I’m currently reading a very interesting new book called Misbehaving: The Making of Behavioral Economics by Richard Thaler. Thaler is an economics professor who became inordinately interested in those curious, messy, illogical, maddening creatures called “Humans” sometime in the ’70s.
Economists then – and now – prefer to deal with the far more predictable actions of rational, logical beings. Since no such beings actually exist, economists constantly make bad predictions. The book is the story of Thaler’s struggle to account for actual Human behavior by combining psychology with economics.
The book has some powerful lessons for financial marketers on why and how Humans make financial decisions.

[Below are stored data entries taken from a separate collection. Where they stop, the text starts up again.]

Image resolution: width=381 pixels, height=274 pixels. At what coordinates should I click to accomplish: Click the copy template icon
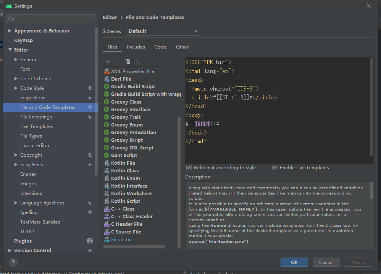click(x=128, y=62)
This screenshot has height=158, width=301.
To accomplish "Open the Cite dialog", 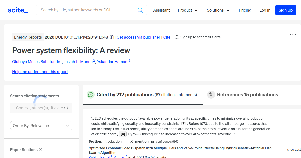I will click(167, 37).
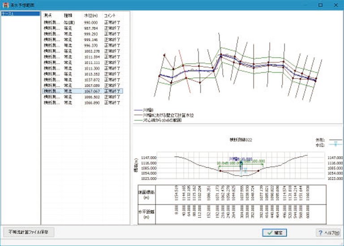Click the 外形 legend line in cross-section

[x=335, y=140]
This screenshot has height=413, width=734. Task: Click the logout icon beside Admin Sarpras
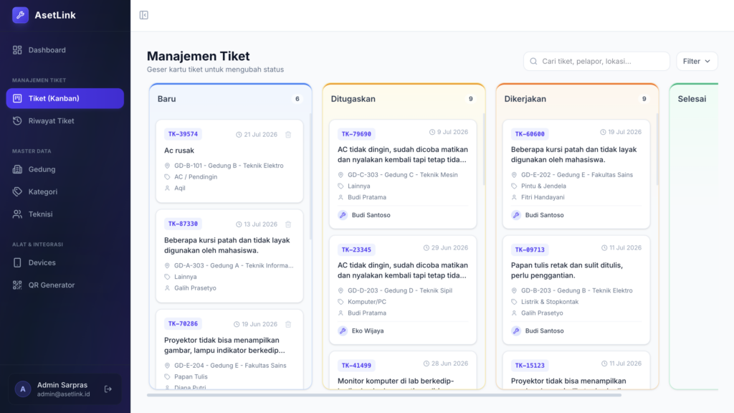click(x=108, y=389)
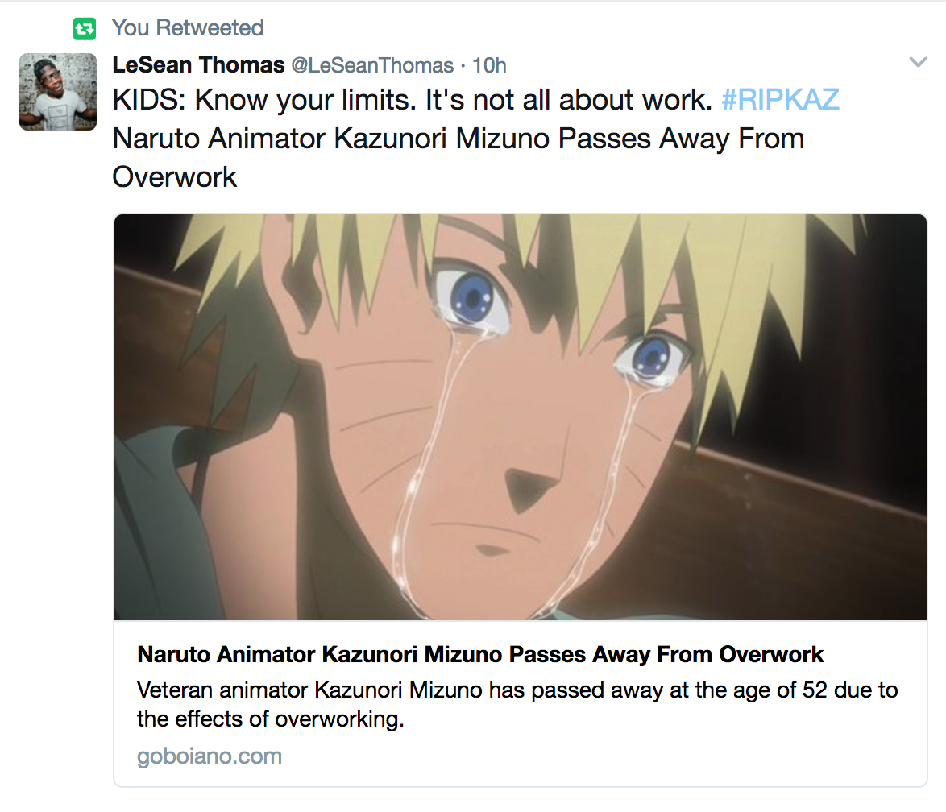Visit the goboiano.com source link
The image size is (946, 812).
210,756
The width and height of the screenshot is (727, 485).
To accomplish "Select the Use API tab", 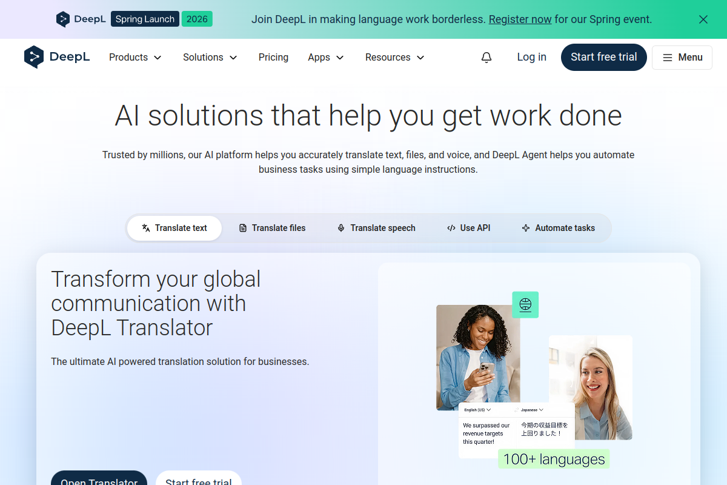I will pos(468,228).
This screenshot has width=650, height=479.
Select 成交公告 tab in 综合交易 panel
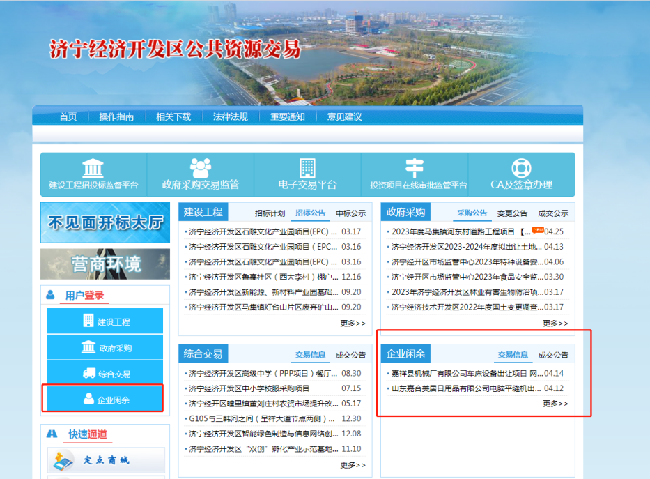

Most of these ideas (for example, people make decisions based on emotion) won’t be surprising to a seasoned marketer. But you have to bear in mind that many of your management colleagues think more like economists. They expect people to be logical, so part of your job is to bridge this gap by demonstrating the value of a strong brand and emotional marketing.
And of course, you have to watch your own creative work for dangerous signs you’re starting to think people actually use logic. Are you stuffing in too many words, benefits, arguments, and reasons? Are there too many options? Is there a strong, simple emotional center to each piece or is it a laundry list of features?
Remember to create marketing for humans, not logical economic units.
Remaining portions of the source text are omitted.